* _Given information_:
** start **

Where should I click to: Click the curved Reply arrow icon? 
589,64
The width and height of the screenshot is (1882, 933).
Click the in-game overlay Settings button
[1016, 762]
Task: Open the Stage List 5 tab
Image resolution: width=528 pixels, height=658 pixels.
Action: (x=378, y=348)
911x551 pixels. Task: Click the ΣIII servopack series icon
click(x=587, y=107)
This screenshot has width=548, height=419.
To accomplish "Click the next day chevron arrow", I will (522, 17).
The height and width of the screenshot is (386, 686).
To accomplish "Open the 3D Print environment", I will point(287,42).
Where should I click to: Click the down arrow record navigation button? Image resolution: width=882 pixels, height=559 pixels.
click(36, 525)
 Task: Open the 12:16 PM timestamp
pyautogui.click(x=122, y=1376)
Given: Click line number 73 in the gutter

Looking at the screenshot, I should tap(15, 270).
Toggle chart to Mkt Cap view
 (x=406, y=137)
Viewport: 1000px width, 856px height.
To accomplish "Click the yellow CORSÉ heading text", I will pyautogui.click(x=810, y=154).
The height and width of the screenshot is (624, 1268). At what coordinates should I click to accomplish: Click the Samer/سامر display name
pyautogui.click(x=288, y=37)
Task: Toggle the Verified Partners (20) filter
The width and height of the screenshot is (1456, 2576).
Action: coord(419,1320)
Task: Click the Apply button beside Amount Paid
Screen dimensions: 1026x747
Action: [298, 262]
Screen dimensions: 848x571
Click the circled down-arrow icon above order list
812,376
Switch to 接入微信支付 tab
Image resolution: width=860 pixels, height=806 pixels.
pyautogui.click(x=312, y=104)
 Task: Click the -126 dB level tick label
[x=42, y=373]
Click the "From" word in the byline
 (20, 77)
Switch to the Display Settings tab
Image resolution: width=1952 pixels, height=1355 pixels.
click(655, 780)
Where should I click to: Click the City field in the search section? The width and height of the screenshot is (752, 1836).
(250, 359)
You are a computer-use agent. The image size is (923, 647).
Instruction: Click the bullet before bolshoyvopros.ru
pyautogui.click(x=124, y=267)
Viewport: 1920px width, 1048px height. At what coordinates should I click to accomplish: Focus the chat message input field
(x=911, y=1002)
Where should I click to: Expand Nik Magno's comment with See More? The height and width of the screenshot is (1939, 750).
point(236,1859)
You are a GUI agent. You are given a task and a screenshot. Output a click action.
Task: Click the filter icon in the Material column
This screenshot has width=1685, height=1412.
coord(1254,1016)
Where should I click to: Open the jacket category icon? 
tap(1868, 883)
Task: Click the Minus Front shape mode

** end **

* _Prompt_: Quote every one of the records above word for word, line by line.

* _Result of this exercise_:
Where should I click to: Click the curved Reply arrow icon? 
589,64
The width and height of the screenshot is (1882, 933).
Click the in-game overlay Settings button
[1016, 762]
Task: Open the Stage List 5 tab
Image resolution: width=528 pixels, height=658 pixels.
Action: (x=378, y=348)
911x551 pixels. Task: Click the ΣIII servopack series icon
click(x=587, y=107)
This screenshot has width=548, height=419.
To accomplish "Click the next day chevron arrow", I will (522, 17).
The height and width of the screenshot is (386, 686).
To accomplish "Open the 3D Print environment", I will point(287,42).
Where should I click to: Click the down arrow record navigation button? Image resolution: width=882 pixels, height=559 pixels.
click(36, 525)
 Task: Open the 12:16 PM timestamp
pyautogui.click(x=122, y=1376)
Given: Click line number 73 in the gutter

Looking at the screenshot, I should tap(15, 270).
Toggle chart to Mkt Cap view
 (x=406, y=137)
Viewport: 1000px width, 856px height.
To accomplish "Click the yellow CORSÉ heading text", I will pyautogui.click(x=810, y=154).
The height and width of the screenshot is (624, 1268). At what coordinates should I click to accomplish: Click the Samer/سامر display name
pyautogui.click(x=288, y=37)
Task: Toggle the Verified Partners (20) filter
The width and height of the screenshot is (1456, 2576).
Action: coord(419,1320)
Task: Click the Apply button beside Amount Paid
Screen dimensions: 1026x747
Action: [298, 262]
Screen dimensions: 848x571
Click the circled down-arrow icon above order list
812,376
Switch to 接入微信支付 tab
Image resolution: width=860 pixels, height=806 pixels.
pyautogui.click(x=312, y=104)
 Task: Click the -126 dB level tick label
[x=42, y=373]
Click the "From" word in the byline
 (20, 77)
Switch to the Display Settings tab
Image resolution: width=1952 pixels, height=1355 pixels.
click(655, 780)
Where should I click to: Click the City field in the search section? The width and height of the screenshot is (752, 1836).
(250, 359)
You are a computer-use agent. The image size is (923, 647).
Instruction: Click the bullet before bolshoyvopros.ru
pyautogui.click(x=124, y=267)
Viewport: 1920px width, 1048px height. At what coordinates should I click to accomplish: Focus the chat message input field
(x=911, y=1002)
Where should I click to: Expand Nik Magno's comment with See More? The height and width of the screenshot is (1939, 750).
point(236,1859)
You are a GUI agent. You are given a task and a screenshot. Output a click action.
Task: Click the filter icon in the Material column
This screenshot has width=1685, height=1412.
coord(1254,1016)
Where should I click to: Open the jacket category icon? 
tap(1868, 883)
Task: Click the Minus Front shape mode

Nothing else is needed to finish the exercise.